■ Excerpt provided:
= Denis-Charles Cisinski =

Denis-Charles Cisinski (born March 10, 1976) is a mathematician focussing on higher category theory, homotopy theory, K-theory and algebraic geometry. In 2001, Cisinski model structures on topoi were introduced and later named after him. Since 2016, Denis-Charles Cisinski works at the Universität Regensburg.

== Research ==
Denis-Charles Cisinski obtained his PhD in 2002 at the Paris Diderot University with a thesis supervised by Georges Maltsiniotis and titled Les préfaisceaux comme modèles des types d'homotopie (Presheaves as models for homotopy types). It was expanded and released as a book in 2006, further developing the theory from Pursuing Stacks by Alexander Grothendieck. In 2015, Denis-Charles Cisinski gave a talk at the Séminaire Nicolas Bourbaki summarizing the current state of research titled Catégories supérieures et théorie des topos (Higher categories and theory of toposes). Higher Categories and Homotopical Algebra, a mathematical textbook about higher category theory by Denis-Charles Cisinski, was published in 2019.

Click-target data
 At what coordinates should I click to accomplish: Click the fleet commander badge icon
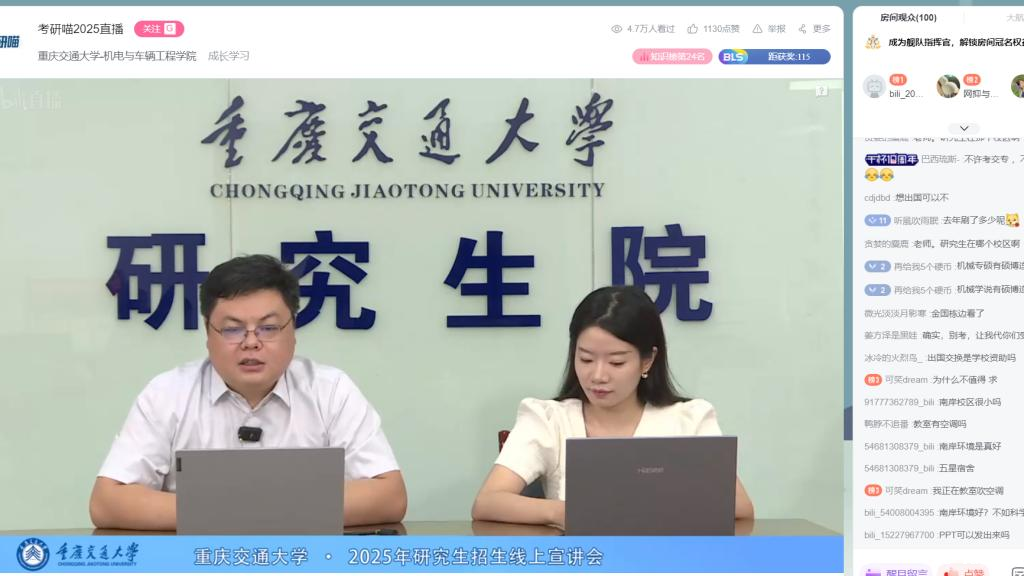coord(873,42)
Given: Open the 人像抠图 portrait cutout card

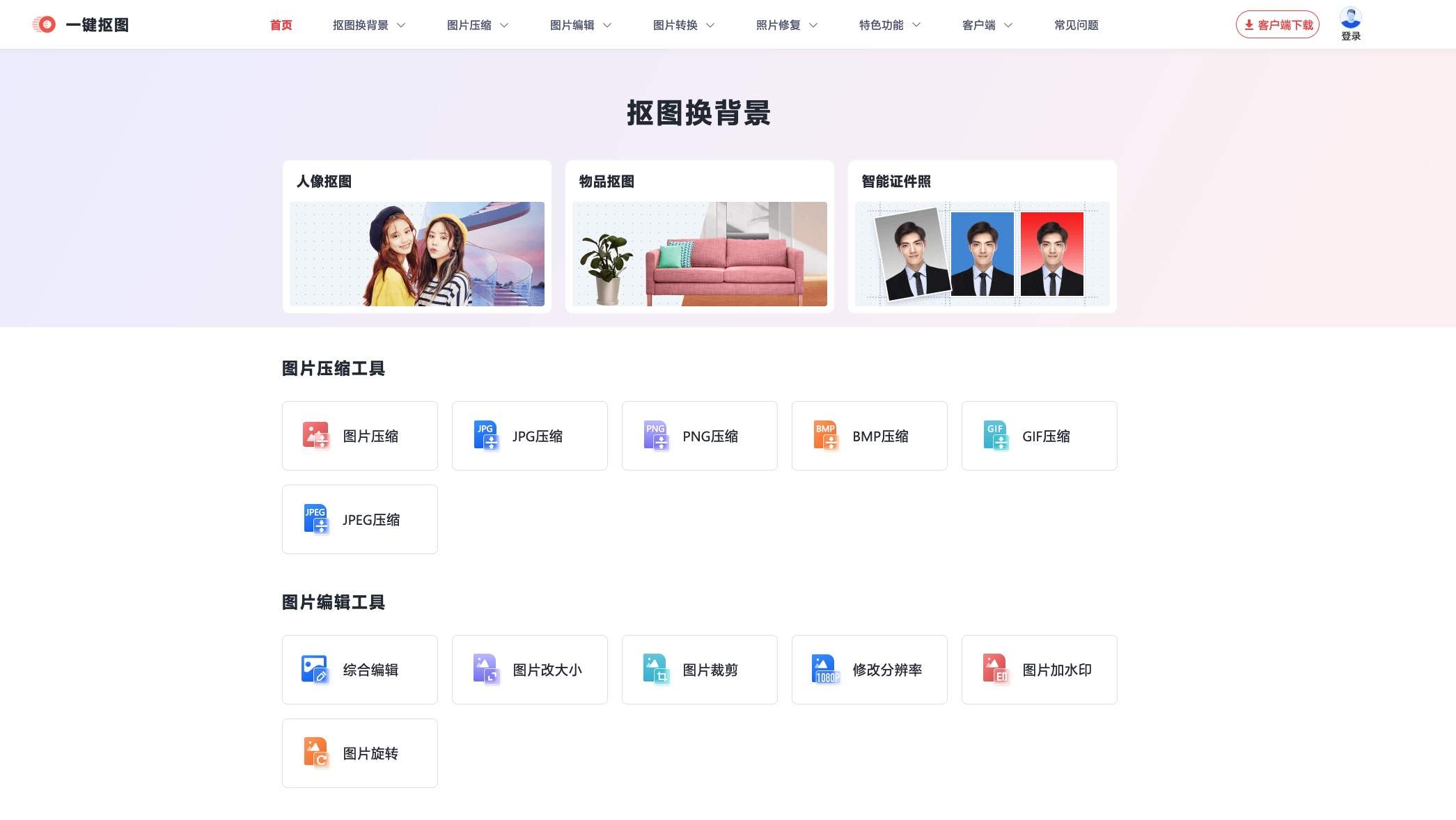Looking at the screenshot, I should tap(416, 237).
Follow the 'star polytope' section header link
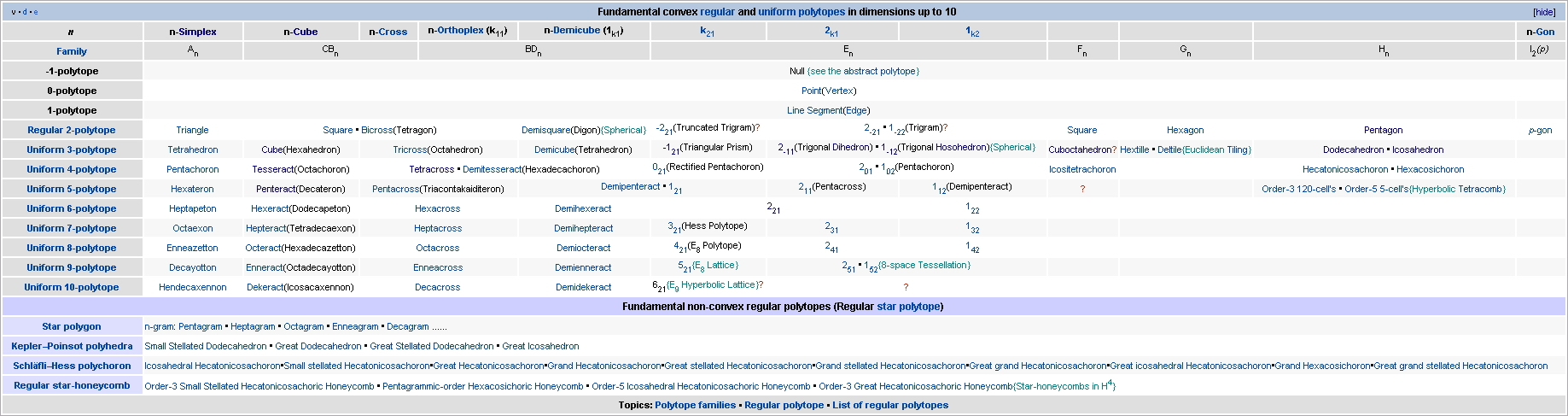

■ Stated problem 1:
Summarize the biography of Denis-Charles Cisinski in two sentences.
■ Stated problem 2:
Carry on the biography of Denis-Charles Cisinski from where it stops.

■ Task response 1:
Denis-Charles Cisinski, born March 10, 1976, is a mathematician focusing on higher category theory, homotopy theory, K-theory and algebraic geometry, and he has worked at the Universität Regensburg since 2016. Cisinski model structures on topoi, introduced in 2001, were later named after him; he obtained his PhD in 2002 at Paris Diderot University under Georges Maltsiniotis, and his textbook Higher Categories and Homotopical Algebra was published in 2019.

■ Task response 2:
== Publications ==

=== Books ===
- Cisinski, Denis-Charles (2006). "Les préfaisceaux comme modèles des types d'homotopie"
- Cisinski, Denis-Charles (2019). "Higher Categories and Homotopical Algebra"
- Cisinski, Denis-Charles (2019). "Triangulated Categories of Mixed Motives"

=== Scripts ===
- Cisinski, Denis-Charles (2002). "Théories homotopiques dans les topos"
- Cisinski, Denis-Charles (2015). "Catégories supérieures et théorie des topos"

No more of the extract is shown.